"A Word Gone Wrong," is a Sunday New York Times editorial written by Lawrence Downes.
Mental retardation is now generally referred to as a developmental or intellectual disability, as noted above; a person has mental retardation, in the same usage that a person has any other medical condition. Because MR has a specific meaning with respect to capital cases, I continue to use the older term at this website, but not in normal conversation.
This Wednesday is the fifth annual “day of awareness” in a national campaign to stop the use of the word “retarded” and its variants. As a medical label for people with intellectual and developmental disabilities, the R-word used to be neutral, clinical, incapable of giving offense. But words are mere vessels for meaning, and this one has long since been put to other uses.
“Retarded” and “retard” today are variations on a slur. Young people especially like it: as a weapon of derision, it does the job. It’s sharp, with an assaultive potency that words like “moron” and “idiot” lost sometime in the days of black-and-white TV.
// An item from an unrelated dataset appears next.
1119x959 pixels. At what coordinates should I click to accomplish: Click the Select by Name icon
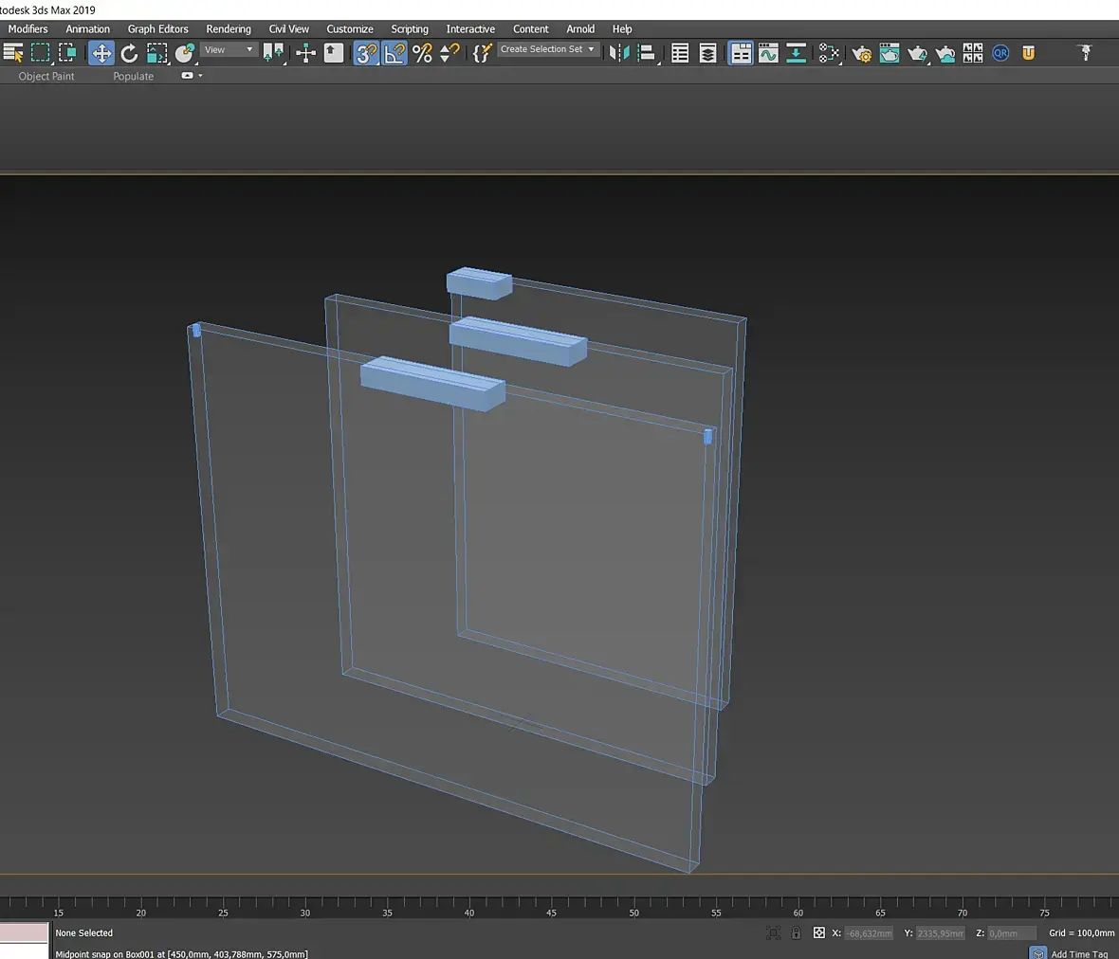13,53
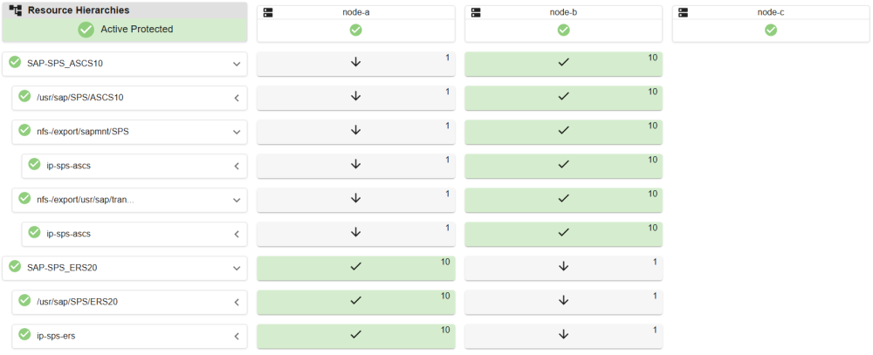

The campaign against it, called “Spread the Word to End the Word,” is heartfelt and earnest in a way that makes it vulnerable to ridicule. I know people who care about language who do not see themselves as heartless and who do not see “retardation” as anything to get worked up about. To them, banishing the R-word for another clinical-sounding term is like linguistic Febreze: masking unpleasantries with cloying euphemisms.